> **WRITTEN EXERCISE A**:
Extract every line of the entries below that contains the string "Where", matching case exactly.

But not the University of Wisconsin-Whitewater, a school of 10,000 students in a small rural town in the Midwest. Mr. Churchill, an Indian-rights activist, had been invited to be a speaker for the annual Native Pride Week months before the controversy broke out. Despite pressure to cancel his appearance-including a 67 to 31 vote on a resolution to do so in the state legislature-Chancellor Jack Miller allowed the talk to go on in the name of free speech.

Not that Mr. Churchill's speech was free. He charged $4,000. But Mr. Miller said that no tax dollars would go for the event, just private funds and compulsory student-activity fees. Thus, UW-Whitewater, with its biggest draw an award-winning business program, had its business students pay for Mr. Churchill to say how the accountants, MBAs, and executives who died at the World Trade Center were part of the "technocratic core of empire" who deserved what they got.

On March 1, the evening of Mr. Churchill's talk, a group of Hochunk Indians demonstrated against him, carrying signs that read "Turtle Natives Against Hate," "Do Not Attend," and the post-9/11 rallying cry "United We Stand." "We are real natives," Miriam Whiteagle told WORLD, alluding to Mr. Churchill's false claim of being an Indian. "He doesn't speak for us."

> **WRITTEN EXERCISE B**:
According to the passage about Mr. Churchill's talk at UW-Whitewater, how much did he charge for his speech?

(Saved data entries)
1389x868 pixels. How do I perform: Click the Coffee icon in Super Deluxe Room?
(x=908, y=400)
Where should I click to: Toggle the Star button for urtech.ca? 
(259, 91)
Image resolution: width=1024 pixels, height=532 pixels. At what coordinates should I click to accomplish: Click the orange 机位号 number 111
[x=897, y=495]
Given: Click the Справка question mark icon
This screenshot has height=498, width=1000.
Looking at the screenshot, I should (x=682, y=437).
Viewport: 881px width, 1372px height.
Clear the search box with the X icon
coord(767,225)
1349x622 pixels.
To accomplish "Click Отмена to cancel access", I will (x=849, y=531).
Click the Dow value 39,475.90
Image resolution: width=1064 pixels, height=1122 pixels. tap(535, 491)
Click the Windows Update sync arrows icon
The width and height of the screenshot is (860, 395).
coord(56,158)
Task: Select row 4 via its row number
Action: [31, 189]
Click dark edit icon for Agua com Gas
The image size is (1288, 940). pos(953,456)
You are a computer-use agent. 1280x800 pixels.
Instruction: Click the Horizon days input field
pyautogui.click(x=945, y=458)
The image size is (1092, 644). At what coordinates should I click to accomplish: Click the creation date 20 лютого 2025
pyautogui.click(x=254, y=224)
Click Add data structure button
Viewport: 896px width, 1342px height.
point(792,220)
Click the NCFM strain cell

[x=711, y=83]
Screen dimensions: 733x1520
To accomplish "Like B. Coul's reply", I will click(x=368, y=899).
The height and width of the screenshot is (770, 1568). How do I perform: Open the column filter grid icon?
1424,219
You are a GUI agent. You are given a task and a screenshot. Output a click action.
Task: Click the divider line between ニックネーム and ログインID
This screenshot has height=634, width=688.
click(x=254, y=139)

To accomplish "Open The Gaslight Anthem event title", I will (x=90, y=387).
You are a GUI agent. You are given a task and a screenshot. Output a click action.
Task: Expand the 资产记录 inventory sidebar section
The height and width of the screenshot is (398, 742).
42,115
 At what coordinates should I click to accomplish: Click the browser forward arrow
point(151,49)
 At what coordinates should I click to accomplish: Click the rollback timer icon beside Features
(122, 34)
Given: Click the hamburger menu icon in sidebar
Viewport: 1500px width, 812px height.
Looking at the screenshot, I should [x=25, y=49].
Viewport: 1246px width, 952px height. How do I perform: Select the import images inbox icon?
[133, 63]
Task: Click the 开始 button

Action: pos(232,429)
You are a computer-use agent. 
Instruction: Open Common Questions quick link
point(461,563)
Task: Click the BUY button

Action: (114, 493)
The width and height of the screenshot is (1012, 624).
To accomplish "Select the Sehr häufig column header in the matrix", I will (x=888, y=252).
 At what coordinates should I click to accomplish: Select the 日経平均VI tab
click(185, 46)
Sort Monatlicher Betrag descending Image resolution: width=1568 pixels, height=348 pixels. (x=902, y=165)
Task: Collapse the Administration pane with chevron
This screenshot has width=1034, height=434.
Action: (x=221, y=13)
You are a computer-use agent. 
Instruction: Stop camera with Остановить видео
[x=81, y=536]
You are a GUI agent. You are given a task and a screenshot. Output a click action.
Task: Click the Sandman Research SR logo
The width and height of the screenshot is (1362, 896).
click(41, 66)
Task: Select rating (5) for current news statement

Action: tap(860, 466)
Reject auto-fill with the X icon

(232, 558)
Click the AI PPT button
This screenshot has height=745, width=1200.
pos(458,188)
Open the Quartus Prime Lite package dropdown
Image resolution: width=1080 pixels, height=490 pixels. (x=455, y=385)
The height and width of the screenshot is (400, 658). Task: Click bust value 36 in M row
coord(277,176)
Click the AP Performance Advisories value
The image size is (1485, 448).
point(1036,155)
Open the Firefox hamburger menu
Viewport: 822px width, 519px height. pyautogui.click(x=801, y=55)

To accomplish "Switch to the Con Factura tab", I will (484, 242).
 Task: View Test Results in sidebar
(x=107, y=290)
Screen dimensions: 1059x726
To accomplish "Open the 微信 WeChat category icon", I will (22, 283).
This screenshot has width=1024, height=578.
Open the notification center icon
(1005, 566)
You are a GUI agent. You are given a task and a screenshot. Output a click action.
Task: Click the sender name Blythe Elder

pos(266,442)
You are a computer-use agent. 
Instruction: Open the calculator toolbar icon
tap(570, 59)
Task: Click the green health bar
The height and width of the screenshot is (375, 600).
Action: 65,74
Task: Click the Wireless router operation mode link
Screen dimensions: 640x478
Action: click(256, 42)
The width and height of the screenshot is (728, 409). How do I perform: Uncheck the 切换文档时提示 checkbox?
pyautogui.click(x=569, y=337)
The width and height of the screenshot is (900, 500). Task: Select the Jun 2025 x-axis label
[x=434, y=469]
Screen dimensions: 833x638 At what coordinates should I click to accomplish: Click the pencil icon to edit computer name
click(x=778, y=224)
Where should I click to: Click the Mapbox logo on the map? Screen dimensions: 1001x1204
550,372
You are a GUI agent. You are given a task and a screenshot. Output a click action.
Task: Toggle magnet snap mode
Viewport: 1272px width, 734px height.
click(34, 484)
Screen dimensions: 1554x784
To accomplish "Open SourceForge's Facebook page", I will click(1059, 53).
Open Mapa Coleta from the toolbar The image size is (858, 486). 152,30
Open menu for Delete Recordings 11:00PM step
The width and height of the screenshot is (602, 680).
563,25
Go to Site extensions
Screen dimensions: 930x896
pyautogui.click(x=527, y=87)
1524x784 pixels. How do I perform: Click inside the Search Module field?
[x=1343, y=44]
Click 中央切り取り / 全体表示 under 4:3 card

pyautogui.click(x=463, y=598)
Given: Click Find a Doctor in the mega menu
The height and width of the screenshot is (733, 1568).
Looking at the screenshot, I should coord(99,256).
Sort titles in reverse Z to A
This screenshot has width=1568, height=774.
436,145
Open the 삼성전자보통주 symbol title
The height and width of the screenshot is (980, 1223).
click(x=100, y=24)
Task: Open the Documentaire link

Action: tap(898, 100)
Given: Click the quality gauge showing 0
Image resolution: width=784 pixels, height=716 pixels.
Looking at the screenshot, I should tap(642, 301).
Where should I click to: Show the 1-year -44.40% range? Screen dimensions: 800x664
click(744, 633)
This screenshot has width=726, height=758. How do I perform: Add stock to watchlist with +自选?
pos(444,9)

> **RESULT A**:
Where should I click to: Toggle the Star button for urtech.ca? 
Where should I click to: Click the Mapbox logo on the map? Screen dimensions: 1001x1204
Where should I click to: Show the 1-year -44.40% range? Screen dimensions: 800x664

> **RESULT B**:
He charged $4,000.